_What to produce_. From the entries, filter out every line that lacks "vertical" and copy the rest.

[Given entries — start]

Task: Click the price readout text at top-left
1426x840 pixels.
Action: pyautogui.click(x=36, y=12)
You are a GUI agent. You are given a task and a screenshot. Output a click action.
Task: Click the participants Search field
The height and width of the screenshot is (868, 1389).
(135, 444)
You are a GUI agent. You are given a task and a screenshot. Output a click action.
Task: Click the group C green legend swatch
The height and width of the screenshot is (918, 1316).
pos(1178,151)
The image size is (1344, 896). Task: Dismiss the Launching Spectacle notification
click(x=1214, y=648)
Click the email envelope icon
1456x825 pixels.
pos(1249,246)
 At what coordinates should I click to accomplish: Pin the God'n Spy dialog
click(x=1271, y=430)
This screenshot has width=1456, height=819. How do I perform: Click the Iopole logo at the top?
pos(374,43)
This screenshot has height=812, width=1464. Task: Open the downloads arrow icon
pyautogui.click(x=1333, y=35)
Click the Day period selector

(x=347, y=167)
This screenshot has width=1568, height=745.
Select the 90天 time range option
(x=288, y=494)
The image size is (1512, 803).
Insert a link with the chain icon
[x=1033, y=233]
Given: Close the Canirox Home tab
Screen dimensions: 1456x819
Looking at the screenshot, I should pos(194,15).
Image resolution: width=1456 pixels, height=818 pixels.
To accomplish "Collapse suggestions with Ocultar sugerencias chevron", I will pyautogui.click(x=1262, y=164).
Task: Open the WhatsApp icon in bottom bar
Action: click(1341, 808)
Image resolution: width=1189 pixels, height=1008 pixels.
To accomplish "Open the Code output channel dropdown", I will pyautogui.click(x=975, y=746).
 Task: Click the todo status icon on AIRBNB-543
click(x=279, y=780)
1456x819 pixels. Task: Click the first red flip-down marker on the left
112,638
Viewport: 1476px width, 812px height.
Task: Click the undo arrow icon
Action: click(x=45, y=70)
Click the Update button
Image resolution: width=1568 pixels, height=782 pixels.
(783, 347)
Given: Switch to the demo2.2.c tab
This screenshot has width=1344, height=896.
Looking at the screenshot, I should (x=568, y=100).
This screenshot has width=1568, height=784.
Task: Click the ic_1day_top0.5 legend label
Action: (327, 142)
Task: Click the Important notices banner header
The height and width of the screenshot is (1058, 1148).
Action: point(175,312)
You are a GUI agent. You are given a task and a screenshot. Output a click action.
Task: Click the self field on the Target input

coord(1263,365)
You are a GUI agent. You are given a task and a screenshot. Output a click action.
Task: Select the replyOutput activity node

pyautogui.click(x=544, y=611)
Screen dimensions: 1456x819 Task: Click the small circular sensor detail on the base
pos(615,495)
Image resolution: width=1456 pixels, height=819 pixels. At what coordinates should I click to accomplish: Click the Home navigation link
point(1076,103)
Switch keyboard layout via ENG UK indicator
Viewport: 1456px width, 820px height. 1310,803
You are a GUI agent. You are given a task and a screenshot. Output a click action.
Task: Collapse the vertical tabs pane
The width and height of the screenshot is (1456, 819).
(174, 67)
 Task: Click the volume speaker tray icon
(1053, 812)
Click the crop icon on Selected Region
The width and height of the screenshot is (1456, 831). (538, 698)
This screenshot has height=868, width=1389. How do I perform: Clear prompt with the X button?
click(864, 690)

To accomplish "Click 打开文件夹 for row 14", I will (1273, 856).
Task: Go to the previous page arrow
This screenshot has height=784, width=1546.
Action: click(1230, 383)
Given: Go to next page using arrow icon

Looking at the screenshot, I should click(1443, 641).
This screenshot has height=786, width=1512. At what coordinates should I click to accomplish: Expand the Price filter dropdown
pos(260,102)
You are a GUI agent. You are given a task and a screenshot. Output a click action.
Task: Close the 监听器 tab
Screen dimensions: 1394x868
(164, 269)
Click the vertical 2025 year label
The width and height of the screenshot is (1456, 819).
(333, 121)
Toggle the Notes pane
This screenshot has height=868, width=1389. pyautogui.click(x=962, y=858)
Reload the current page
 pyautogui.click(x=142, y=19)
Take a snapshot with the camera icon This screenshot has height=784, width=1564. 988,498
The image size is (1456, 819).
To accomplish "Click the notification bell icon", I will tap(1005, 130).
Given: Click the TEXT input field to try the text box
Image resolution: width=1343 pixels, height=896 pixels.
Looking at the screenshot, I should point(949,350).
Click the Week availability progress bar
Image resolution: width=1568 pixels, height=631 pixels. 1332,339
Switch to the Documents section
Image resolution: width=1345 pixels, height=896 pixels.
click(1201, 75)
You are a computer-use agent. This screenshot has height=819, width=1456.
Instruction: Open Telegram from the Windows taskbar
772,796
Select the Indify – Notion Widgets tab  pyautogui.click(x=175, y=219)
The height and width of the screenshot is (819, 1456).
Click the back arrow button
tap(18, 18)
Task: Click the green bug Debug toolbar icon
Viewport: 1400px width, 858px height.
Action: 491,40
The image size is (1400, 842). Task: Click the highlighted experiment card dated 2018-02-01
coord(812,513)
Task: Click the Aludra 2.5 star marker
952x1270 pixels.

[Given entries — finish]

_Answer below_.
Task: Collapse the vertical tabs pane
Click the vertical 2025 year label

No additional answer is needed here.